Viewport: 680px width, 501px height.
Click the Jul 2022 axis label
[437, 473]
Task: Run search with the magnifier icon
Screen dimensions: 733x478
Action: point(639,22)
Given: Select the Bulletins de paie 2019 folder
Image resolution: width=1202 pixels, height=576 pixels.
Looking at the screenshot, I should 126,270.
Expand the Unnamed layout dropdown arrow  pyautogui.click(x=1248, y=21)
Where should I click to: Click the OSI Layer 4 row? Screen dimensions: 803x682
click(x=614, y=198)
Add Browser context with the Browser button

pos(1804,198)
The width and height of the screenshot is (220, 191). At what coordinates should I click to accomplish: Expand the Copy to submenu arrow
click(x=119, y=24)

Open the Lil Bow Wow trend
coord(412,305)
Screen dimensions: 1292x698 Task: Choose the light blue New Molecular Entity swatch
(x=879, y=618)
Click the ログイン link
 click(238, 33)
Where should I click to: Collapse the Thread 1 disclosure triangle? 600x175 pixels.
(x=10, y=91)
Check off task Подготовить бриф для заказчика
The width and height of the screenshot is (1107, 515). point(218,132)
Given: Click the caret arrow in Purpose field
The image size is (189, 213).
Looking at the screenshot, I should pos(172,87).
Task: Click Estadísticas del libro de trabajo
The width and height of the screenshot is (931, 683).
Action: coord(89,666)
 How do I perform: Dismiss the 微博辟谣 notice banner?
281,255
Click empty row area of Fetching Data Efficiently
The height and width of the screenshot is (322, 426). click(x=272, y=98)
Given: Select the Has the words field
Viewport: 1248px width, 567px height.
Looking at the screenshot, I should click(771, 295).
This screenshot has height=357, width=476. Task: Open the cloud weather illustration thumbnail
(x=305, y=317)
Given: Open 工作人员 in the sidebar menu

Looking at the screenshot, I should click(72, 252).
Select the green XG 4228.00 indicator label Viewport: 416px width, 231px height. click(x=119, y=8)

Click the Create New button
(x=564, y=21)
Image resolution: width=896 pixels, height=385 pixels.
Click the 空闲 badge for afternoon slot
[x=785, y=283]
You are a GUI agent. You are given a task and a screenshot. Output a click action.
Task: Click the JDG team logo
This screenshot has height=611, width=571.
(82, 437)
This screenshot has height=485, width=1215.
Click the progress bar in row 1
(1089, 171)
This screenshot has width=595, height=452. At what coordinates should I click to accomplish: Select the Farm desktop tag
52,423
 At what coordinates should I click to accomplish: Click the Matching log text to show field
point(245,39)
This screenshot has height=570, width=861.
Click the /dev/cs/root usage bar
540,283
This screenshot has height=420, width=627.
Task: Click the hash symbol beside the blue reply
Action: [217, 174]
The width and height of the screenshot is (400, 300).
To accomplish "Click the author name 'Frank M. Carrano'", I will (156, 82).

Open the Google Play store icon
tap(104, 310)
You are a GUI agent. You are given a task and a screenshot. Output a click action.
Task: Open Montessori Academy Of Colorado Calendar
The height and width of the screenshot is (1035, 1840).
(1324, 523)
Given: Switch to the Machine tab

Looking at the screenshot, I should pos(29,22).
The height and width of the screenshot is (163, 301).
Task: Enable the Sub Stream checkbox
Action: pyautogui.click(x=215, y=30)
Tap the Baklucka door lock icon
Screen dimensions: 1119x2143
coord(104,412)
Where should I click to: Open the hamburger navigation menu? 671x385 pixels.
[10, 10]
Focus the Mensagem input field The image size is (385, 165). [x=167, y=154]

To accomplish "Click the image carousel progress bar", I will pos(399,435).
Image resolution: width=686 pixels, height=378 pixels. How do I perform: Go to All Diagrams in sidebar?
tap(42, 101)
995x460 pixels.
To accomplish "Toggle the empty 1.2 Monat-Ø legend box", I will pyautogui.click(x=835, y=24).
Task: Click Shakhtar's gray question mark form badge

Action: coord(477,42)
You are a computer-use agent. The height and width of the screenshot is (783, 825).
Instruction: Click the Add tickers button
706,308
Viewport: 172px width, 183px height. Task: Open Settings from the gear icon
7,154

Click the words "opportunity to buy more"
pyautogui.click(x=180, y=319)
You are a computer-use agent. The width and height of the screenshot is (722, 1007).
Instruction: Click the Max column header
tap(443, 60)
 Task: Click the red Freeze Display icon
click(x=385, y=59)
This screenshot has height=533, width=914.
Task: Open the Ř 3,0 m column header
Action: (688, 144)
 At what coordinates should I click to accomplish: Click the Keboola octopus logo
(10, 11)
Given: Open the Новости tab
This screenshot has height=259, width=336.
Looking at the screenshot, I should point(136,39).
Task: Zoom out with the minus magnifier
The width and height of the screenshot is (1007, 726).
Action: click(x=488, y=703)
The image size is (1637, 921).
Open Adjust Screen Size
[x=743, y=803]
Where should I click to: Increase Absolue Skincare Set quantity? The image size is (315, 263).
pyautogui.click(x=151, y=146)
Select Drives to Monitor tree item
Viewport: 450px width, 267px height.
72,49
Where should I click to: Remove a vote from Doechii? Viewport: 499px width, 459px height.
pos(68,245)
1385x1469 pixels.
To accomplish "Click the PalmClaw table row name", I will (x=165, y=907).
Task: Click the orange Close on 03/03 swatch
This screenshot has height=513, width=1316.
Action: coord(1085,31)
---*---
EXERCISE PROMPT – All of the records above should be copied exactly.

WRITTEN SOLUTION –
Viewport: 680px width, 501px height.
Click the Jul 2022 axis label
[437, 473]
Task: Run search with the magnifier icon
Screen dimensions: 733x478
Action: point(639,22)
Given: Select the Bulletins de paie 2019 folder
Image resolution: width=1202 pixels, height=576 pixels.
Looking at the screenshot, I should 126,270.
Expand the Unnamed layout dropdown arrow  pyautogui.click(x=1248, y=21)
Where should I click to: Click the OSI Layer 4 row? Screen dimensions: 803x682
click(x=614, y=198)
Add Browser context with the Browser button

pos(1804,198)
The width and height of the screenshot is (220, 191). At what coordinates should I click to accomplish: Expand the Copy to submenu arrow
click(x=119, y=24)

Open the Lil Bow Wow trend
coord(412,305)
Screen dimensions: 1292x698 Task: Choose the light blue New Molecular Entity swatch
(x=879, y=618)
Click the ログイン link
 click(238, 33)
Where should I click to: Collapse the Thread 1 disclosure triangle? 600x175 pixels.
(x=10, y=91)
Check off task Подготовить бриф для заказчика
The width and height of the screenshot is (1107, 515). point(218,132)
Given: Click the caret arrow in Purpose field
The image size is (189, 213).
Looking at the screenshot, I should pos(172,87).
Task: Click Estadísticas del libro de trabajo
The width and height of the screenshot is (931, 683).
Action: coord(89,666)
 How do I perform: Dismiss the 微博辟谣 notice banner?
281,255
Click empty row area of Fetching Data Efficiently
The height and width of the screenshot is (322, 426). click(x=272, y=98)
Given: Select the Has the words field
Viewport: 1248px width, 567px height.
Looking at the screenshot, I should click(771, 295).
This screenshot has height=357, width=476. Task: Open the cloud weather illustration thumbnail
(x=305, y=317)
Given: Open 工作人员 in the sidebar menu

Looking at the screenshot, I should click(72, 252).
Select the green XG 4228.00 indicator label Viewport: 416px width, 231px height. click(x=119, y=8)

Click the Create New button
(x=564, y=21)
Image resolution: width=896 pixels, height=385 pixels.
Click the 空闲 badge for afternoon slot
[x=785, y=283]
You are a GUI agent. You are given a task and a screenshot. Output a click action.
Task: Click the JDG team logo
This screenshot has height=611, width=571.
(82, 437)
This screenshot has height=485, width=1215.
Click the progress bar in row 1
(1089, 171)
This screenshot has width=595, height=452. At what coordinates should I click to accomplish: Select the Farm desktop tag
52,423
 At what coordinates should I click to accomplish: Click the Matching log text to show field
point(245,39)
This screenshot has height=570, width=861.
Click the /dev/cs/root usage bar
540,283
This screenshot has height=420, width=627.
Task: Click the hash symbol beside the blue reply
Action: [217, 174]
The width and height of the screenshot is (400, 300).
To accomplish "Click the author name 'Frank M. Carrano'", I will (156, 82).

Open the Google Play store icon
tap(104, 310)
You are a GUI agent. You are given a task and a screenshot. Output a click action.
Task: Open Montessori Academy Of Colorado Calendar
The height and width of the screenshot is (1035, 1840).
(1324, 523)
Given: Switch to the Machine tab

Looking at the screenshot, I should pos(29,22).
The height and width of the screenshot is (163, 301).
Task: Enable the Sub Stream checkbox
Action: pyautogui.click(x=215, y=30)
Tap the Baklucka door lock icon
Screen dimensions: 1119x2143
coord(104,412)
Where should I click to: Open the hamburger navigation menu? 671x385 pixels.
[10, 10]
Focus the Mensagem input field The image size is (385, 165). [x=167, y=154]

To accomplish "Click the image carousel progress bar", I will pos(399,435).
Image resolution: width=686 pixels, height=378 pixels. How do I perform: Go to All Diagrams in sidebar?
tap(42, 101)
995x460 pixels.
To accomplish "Toggle the empty 1.2 Monat-Ø legend box", I will pyautogui.click(x=835, y=24).
Task: Click Shakhtar's gray question mark form badge

Action: coord(477,42)
You are a computer-use agent. The height and width of the screenshot is (783, 825).
Instruction: Click the Add tickers button
706,308
Viewport: 172px width, 183px height. Task: Open Settings from the gear icon
7,154

Click the words "opportunity to buy more"
pyautogui.click(x=180, y=319)
You are a computer-use agent. The width and height of the screenshot is (722, 1007).
Instruction: Click the Max column header
tap(443, 60)
 Task: Click the red Freeze Display icon
click(x=385, y=59)
This screenshot has height=533, width=914.
Task: Open the Ř 3,0 m column header
Action: (688, 144)
 At what coordinates should I click to accomplish: Click the Keboola octopus logo
(10, 11)
Given: Open the Новости tab
This screenshot has height=259, width=336.
Looking at the screenshot, I should point(136,39).
Task: Zoom out with the minus magnifier
The width and height of the screenshot is (1007, 726).
Action: click(x=488, y=703)
The image size is (1637, 921).
Open Adjust Screen Size
[x=743, y=803]
Where should I click to: Increase Absolue Skincare Set quantity? The image size is (315, 263).
pyautogui.click(x=151, y=146)
Select Drives to Monitor tree item
Viewport: 450px width, 267px height.
72,49
Where should I click to: Remove a vote from Doechii? Viewport: 499px width, 459px height.
pos(68,245)
1385x1469 pixels.
To accomplish "Click the PalmClaw table row name", I will (x=165, y=907).
Task: Click the orange Close on 03/03 swatch
This screenshot has height=513, width=1316.
Action: coord(1085,31)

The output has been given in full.